Contemporary Catholic life presents a precise analogue to the Corinthian situation. In an age of podcasts, social media theology, and self-styled spiritual influencers, the temptation is real to treat personal charismatic experience, emotional resonance, or popular consensus as the final arbiter of what is authentically "Christian." Paul's double question in verse 36 is addressed as pointedly to a twenty-first-century parish as to ancient Corinth: no individual, no faith community, no national church, and no theological trend is the origin or the sole destination of the Gospel.
Practically, verse 37 offers a concrete spiritual diagnostic: when I encounter Church teaching I find difficult — on marriage, on the ordering of worship, on moral life — does my first instinct as a "spiritual" person run toward recognition and reception, or toward resistance and rationalization?
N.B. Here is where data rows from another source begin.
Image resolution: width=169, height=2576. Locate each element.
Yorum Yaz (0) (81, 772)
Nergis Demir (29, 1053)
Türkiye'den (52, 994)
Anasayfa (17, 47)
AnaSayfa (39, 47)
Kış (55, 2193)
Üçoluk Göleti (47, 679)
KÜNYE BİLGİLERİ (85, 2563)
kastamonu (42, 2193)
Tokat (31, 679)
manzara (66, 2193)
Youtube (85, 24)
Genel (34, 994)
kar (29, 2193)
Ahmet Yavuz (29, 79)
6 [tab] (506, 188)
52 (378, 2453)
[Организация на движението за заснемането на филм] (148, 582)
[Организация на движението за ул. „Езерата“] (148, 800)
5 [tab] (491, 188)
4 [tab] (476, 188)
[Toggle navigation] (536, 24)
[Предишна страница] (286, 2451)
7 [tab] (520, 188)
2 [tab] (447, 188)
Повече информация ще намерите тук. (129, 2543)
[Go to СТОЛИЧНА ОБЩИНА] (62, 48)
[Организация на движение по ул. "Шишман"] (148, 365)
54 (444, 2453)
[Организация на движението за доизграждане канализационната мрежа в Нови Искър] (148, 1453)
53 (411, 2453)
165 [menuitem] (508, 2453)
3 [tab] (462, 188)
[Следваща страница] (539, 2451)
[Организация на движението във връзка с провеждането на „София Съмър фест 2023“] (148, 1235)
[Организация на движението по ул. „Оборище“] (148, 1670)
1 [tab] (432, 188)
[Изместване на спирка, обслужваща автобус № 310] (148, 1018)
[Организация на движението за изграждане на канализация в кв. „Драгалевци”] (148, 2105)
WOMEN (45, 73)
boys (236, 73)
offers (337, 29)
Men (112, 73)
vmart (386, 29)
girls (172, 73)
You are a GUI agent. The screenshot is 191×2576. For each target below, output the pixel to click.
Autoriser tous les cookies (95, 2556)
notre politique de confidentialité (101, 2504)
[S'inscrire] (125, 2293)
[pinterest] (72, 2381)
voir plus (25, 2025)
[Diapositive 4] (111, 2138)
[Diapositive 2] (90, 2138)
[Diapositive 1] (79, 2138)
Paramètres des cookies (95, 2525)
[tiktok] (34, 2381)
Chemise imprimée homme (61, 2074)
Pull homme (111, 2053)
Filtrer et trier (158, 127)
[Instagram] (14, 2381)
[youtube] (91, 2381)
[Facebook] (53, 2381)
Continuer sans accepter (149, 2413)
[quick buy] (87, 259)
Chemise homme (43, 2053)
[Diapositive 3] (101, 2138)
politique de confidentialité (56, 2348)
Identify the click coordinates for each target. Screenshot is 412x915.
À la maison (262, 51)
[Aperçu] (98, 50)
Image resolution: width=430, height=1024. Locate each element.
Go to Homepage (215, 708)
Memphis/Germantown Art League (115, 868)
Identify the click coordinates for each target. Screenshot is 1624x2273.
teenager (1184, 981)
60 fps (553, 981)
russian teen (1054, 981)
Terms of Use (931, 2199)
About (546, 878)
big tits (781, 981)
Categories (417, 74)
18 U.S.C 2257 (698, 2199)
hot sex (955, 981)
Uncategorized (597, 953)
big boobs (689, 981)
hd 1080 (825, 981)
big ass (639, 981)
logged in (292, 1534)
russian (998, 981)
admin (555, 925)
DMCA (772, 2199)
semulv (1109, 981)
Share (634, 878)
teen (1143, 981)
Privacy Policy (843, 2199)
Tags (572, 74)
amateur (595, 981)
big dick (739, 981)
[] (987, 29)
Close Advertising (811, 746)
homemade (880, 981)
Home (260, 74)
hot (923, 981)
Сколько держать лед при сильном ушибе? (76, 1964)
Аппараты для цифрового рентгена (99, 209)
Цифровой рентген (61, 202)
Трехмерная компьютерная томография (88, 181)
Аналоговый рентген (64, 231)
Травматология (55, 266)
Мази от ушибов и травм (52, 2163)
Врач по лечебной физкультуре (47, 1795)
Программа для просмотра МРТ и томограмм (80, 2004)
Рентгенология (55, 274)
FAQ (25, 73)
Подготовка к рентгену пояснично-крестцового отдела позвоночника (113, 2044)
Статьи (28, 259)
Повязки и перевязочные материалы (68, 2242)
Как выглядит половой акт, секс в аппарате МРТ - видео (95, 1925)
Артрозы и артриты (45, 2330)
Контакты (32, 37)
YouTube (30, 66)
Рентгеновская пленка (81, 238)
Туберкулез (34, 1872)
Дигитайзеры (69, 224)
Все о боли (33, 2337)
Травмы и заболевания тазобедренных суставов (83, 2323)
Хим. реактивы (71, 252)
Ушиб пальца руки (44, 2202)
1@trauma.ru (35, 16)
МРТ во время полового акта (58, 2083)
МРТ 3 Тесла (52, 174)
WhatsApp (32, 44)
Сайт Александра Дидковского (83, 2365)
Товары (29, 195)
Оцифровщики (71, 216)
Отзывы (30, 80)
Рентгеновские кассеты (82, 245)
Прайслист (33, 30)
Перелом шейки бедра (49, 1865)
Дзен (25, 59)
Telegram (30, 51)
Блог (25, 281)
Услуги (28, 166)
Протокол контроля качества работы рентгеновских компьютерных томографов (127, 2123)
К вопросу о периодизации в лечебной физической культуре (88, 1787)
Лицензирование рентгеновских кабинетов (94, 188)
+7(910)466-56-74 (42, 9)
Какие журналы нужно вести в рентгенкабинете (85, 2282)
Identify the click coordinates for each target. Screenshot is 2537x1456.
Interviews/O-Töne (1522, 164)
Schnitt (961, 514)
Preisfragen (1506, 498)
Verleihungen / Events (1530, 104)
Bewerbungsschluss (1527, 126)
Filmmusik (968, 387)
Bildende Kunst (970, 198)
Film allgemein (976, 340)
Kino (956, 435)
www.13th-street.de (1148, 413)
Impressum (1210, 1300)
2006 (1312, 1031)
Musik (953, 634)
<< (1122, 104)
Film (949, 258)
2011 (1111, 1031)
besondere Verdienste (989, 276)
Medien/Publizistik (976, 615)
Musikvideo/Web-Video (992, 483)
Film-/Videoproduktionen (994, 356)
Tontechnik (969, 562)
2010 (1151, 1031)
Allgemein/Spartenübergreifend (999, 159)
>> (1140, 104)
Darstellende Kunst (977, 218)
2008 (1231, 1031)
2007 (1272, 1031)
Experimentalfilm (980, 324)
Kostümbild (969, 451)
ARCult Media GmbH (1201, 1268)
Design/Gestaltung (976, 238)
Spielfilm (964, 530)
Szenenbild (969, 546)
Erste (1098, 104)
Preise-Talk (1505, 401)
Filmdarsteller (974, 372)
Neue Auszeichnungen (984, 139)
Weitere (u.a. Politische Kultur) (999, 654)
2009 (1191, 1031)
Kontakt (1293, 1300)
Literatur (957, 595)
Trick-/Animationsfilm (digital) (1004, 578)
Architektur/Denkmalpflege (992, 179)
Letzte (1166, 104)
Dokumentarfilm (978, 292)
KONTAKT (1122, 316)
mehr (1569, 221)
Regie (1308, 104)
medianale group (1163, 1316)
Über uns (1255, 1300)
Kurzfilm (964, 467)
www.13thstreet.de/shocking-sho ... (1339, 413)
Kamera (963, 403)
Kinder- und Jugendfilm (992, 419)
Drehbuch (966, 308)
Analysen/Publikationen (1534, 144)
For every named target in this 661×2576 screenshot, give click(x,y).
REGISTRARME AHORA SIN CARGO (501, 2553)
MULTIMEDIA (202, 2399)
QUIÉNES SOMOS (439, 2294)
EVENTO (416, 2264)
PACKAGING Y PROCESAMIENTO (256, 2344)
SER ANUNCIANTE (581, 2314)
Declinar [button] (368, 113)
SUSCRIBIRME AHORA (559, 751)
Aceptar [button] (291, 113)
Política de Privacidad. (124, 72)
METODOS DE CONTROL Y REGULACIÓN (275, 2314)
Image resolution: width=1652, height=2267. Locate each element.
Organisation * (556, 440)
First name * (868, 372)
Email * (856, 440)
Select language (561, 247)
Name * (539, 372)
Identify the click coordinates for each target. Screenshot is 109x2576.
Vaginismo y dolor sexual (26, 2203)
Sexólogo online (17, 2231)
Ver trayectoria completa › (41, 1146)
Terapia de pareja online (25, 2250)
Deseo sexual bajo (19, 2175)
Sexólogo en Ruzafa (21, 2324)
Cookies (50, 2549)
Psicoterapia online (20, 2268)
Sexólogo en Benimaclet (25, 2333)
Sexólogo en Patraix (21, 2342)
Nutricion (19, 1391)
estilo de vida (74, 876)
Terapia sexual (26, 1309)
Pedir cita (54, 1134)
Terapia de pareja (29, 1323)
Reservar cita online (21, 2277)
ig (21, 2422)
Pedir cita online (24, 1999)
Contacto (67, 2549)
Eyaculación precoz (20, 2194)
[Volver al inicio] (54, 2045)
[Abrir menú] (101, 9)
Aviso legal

Paul insists that the spiritually mature response to authentic apostolic instruction is acknowledgment, not negotiation. This is not intellectual capitulation; it is the disposition of the disciple who knows that the word came from somewhere before it arrived to us. Verse 38 sobers the conscience: habitual dismissal of authoritative teaching is not a neutral intellectual posture. It shapes — and progressively misshapes — the soul.
Typological/Spiritual Sense Typologically, Paul's posture echoes Moses, who similarly confronted the assembly when Korah and his company claimed that "all the congregation are holy" (Num 16:3) and therefore no individual mediation or instruction was necessary. The Church Fathers recognized that Paul's apostolic rebuke participates in the same pattern: authority given for the sake of the Body, confirmed by divine action, vindicated against those who mistake spiritual gifts for independence from ordered teaching. Spiritually, these verses anticipate the Church's self-understanding as a community that receives — does not construct — divine revelation.